━━━━━ Dataset ━━━━━
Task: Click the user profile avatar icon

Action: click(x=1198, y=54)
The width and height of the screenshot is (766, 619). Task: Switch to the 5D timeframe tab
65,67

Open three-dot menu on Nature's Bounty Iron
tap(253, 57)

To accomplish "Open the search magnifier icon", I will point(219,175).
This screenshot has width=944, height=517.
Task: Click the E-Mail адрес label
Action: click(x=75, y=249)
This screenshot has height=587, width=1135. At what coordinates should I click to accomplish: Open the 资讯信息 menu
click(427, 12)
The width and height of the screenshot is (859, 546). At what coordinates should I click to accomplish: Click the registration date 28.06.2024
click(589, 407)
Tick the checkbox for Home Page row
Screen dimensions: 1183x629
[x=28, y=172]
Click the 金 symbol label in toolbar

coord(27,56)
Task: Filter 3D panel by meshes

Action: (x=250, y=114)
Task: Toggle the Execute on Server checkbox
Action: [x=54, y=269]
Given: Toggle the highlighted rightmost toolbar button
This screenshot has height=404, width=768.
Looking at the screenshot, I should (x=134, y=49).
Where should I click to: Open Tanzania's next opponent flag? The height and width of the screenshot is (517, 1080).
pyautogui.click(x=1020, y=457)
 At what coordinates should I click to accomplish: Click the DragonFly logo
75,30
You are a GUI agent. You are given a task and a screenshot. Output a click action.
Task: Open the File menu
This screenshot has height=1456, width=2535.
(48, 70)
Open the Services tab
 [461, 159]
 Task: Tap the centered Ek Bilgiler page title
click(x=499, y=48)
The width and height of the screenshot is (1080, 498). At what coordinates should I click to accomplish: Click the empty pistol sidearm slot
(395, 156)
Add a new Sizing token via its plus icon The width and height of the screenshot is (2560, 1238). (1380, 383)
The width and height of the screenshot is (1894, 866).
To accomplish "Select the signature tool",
━━━━━
* Exercise:
Reproduce all of the entries above word for word, line by line, without changing anything.

* Response to this exercise:
Task: Click the user profile avatar icon

Action: click(x=1198, y=54)
The width and height of the screenshot is (766, 619). Task: Switch to the 5D timeframe tab
65,67

Open three-dot menu on Nature's Bounty Iron
tap(253, 57)

To accomplish "Open the search magnifier icon", I will point(219,175).
This screenshot has width=944, height=517.
Task: Click the E-Mail адрес label
Action: click(x=75, y=249)
This screenshot has height=587, width=1135. At what coordinates should I click to accomplish: Open the 资讯信息 menu
click(427, 12)
The width and height of the screenshot is (859, 546). At what coordinates should I click to accomplish: Click the registration date 28.06.2024
click(589, 407)
Tick the checkbox for Home Page row
Screen dimensions: 1183x629
[x=28, y=172]
Click the 金 symbol label in toolbar

coord(27,56)
Task: Filter 3D panel by meshes

Action: (x=250, y=114)
Task: Toggle the Execute on Server checkbox
Action: [x=54, y=269]
Given: Toggle the highlighted rightmost toolbar button
This screenshot has height=404, width=768.
Looking at the screenshot, I should (x=134, y=49).
Where should I click to: Open Tanzania's next opponent flag? The height and width of the screenshot is (517, 1080).
pyautogui.click(x=1020, y=457)
 At what coordinates should I click to accomplish: Click the DragonFly logo
75,30
You are a GUI agent. You are given a task and a screenshot. Output a click action.
Task: Open the File menu
This screenshot has height=1456, width=2535.
(48, 70)
Open the Services tab
 [461, 159]
 Task: Tap the centered Ek Bilgiler page title
click(x=499, y=48)
The width and height of the screenshot is (1080, 498). At what coordinates should I click to accomplish: Click the empty pistol sidearm slot
(395, 156)
Add a new Sizing token via its plus icon The width and height of the screenshot is (2560, 1238). (1380, 383)
The width and height of the screenshot is (1894, 866).
To accomplish "Select the signature tool",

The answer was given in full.